* [The exercise]
Copy the material below word for word, keeping every line as it stands.
--- Start Provided entries ---
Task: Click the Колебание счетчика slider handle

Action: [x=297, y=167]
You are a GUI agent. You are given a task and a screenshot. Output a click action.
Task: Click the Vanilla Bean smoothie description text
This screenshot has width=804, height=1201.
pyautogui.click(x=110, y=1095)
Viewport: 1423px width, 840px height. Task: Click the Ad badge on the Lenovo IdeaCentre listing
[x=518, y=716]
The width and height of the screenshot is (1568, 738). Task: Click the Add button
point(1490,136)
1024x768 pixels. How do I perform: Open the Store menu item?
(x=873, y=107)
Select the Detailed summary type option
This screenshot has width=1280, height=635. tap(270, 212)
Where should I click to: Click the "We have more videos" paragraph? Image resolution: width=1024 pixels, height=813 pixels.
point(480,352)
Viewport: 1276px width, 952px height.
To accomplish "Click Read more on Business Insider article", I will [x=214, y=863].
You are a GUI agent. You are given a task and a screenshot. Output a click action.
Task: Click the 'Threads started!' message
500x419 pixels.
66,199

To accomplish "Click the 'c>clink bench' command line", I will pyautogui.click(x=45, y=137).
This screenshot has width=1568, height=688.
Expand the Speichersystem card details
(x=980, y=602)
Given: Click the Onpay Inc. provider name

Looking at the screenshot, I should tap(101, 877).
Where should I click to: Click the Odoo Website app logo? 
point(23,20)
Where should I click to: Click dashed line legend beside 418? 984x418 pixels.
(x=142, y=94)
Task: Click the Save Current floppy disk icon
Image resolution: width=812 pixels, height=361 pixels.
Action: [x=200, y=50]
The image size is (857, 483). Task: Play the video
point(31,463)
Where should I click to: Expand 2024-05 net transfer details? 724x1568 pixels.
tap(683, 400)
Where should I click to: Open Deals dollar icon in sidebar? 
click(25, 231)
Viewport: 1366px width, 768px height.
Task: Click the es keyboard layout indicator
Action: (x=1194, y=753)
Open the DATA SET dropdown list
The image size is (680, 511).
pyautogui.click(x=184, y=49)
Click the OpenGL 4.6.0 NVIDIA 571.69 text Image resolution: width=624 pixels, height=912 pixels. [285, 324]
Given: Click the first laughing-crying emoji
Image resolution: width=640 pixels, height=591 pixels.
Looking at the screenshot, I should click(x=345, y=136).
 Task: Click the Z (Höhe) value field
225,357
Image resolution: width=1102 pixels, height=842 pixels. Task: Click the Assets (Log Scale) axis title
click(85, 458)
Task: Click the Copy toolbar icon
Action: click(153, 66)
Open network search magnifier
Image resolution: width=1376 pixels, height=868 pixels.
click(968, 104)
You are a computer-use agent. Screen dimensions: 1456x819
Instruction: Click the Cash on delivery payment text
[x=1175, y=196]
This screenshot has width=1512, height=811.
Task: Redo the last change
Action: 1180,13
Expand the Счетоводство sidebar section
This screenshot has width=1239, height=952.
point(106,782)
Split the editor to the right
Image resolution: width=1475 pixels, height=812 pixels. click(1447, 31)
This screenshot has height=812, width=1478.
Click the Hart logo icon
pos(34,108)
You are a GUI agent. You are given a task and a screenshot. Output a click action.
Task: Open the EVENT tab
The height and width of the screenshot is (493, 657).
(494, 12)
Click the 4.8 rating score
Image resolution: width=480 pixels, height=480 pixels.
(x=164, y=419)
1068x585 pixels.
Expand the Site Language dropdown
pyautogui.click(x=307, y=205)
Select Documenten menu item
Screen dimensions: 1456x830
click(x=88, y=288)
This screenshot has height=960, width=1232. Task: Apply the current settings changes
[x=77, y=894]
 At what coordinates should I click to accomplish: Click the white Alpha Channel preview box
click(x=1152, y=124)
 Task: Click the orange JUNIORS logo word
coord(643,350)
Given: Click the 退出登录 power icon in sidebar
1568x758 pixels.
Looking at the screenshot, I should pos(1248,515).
--- End Provided entries ---
* [Solution]
Task: Click the Колебание счетчика slider handle

Action: [x=297, y=167]
You are a GUI agent. You are given a task and a screenshot. Output a click action.
Task: Click the Vanilla Bean smoothie description text
This screenshot has width=804, height=1201.
pyautogui.click(x=110, y=1095)
Viewport: 1423px width, 840px height. Task: Click the Ad badge on the Lenovo IdeaCentre listing
[x=518, y=716]
The width and height of the screenshot is (1568, 738). Task: Click the Add button
point(1490,136)
1024x768 pixels. How do I perform: Open the Store menu item?
(x=873, y=107)
Select the Detailed summary type option
This screenshot has width=1280, height=635. tap(270, 212)
Where should I click to: Click the "We have more videos" paragraph? Image resolution: width=1024 pixels, height=813 pixels.
point(480,352)
Viewport: 1276px width, 952px height.
To accomplish "Click Read more on Business Insider article", I will [x=214, y=863].
You are a GUI agent. You are given a task and a screenshot. Output a click action.
Task: Click the 'Threads started!' message
500x419 pixels.
66,199

To accomplish "Click the 'c>clink bench' command line", I will pyautogui.click(x=45, y=137).
This screenshot has width=1568, height=688.
Expand the Speichersystem card details
(x=980, y=602)
Given: Click the Onpay Inc. provider name

Looking at the screenshot, I should tap(101, 877).
Where should I click to: Click the Odoo Website app logo? 
point(23,20)
Where should I click to: Click dashed line legend beside 418? 984x418 pixels.
(x=142, y=94)
Task: Click the Save Current floppy disk icon
Image resolution: width=812 pixels, height=361 pixels.
Action: [x=200, y=50]
The image size is (857, 483). Task: Play the video
point(31,463)
Where should I click to: Expand 2024-05 net transfer details? 724x1568 pixels.
tap(683, 400)
Where should I click to: Open Deals dollar icon in sidebar? 
click(25, 231)
Viewport: 1366px width, 768px height.
Task: Click the es keyboard layout indicator
Action: (x=1194, y=753)
Open the DATA SET dropdown list
The image size is (680, 511).
pyautogui.click(x=184, y=49)
Click the OpenGL 4.6.0 NVIDIA 571.69 text Image resolution: width=624 pixels, height=912 pixels. [285, 324]
Given: Click the first laughing-crying emoji
Image resolution: width=640 pixels, height=591 pixels.
Looking at the screenshot, I should click(x=345, y=136).
 Task: Click the Z (Höhe) value field
225,357
Image resolution: width=1102 pixels, height=842 pixels. Task: Click the Assets (Log Scale) axis title
click(85, 458)
Task: Click the Copy toolbar icon
Action: click(153, 66)
Open network search magnifier
Image resolution: width=1376 pixels, height=868 pixels.
click(968, 104)
You are a computer-use agent. Screen dimensions: 1456x819
Instruction: Click the Cash on delivery payment text
[x=1175, y=196]
This screenshot has width=1512, height=811.
Task: Redo the last change
Action: 1180,13
Expand the Счетоводство sidebar section
This screenshot has width=1239, height=952.
point(106,782)
Split the editor to the right
Image resolution: width=1475 pixels, height=812 pixels. click(1447, 31)
This screenshot has height=812, width=1478.
Click the Hart logo icon
pos(34,108)
You are a GUI agent. You are given a task and a screenshot. Output a click action.
Task: Open the EVENT tab
The height and width of the screenshot is (493, 657).
(494, 12)
Click the 4.8 rating score
Image resolution: width=480 pixels, height=480 pixels.
(x=164, y=419)
1068x585 pixels.
Expand the Site Language dropdown
pyautogui.click(x=307, y=205)
Select Documenten menu item
Screen dimensions: 1456x830
click(x=88, y=288)
This screenshot has height=960, width=1232. Task: Apply the current settings changes
[x=77, y=894]
 At what coordinates should I click to accomplish: Click the white Alpha Channel preview box
click(x=1152, y=124)
 Task: Click the orange JUNIORS logo word
coord(643,350)
Given: Click the 退出登录 power icon in sidebar
1568x758 pixels.
Looking at the screenshot, I should pos(1248,515).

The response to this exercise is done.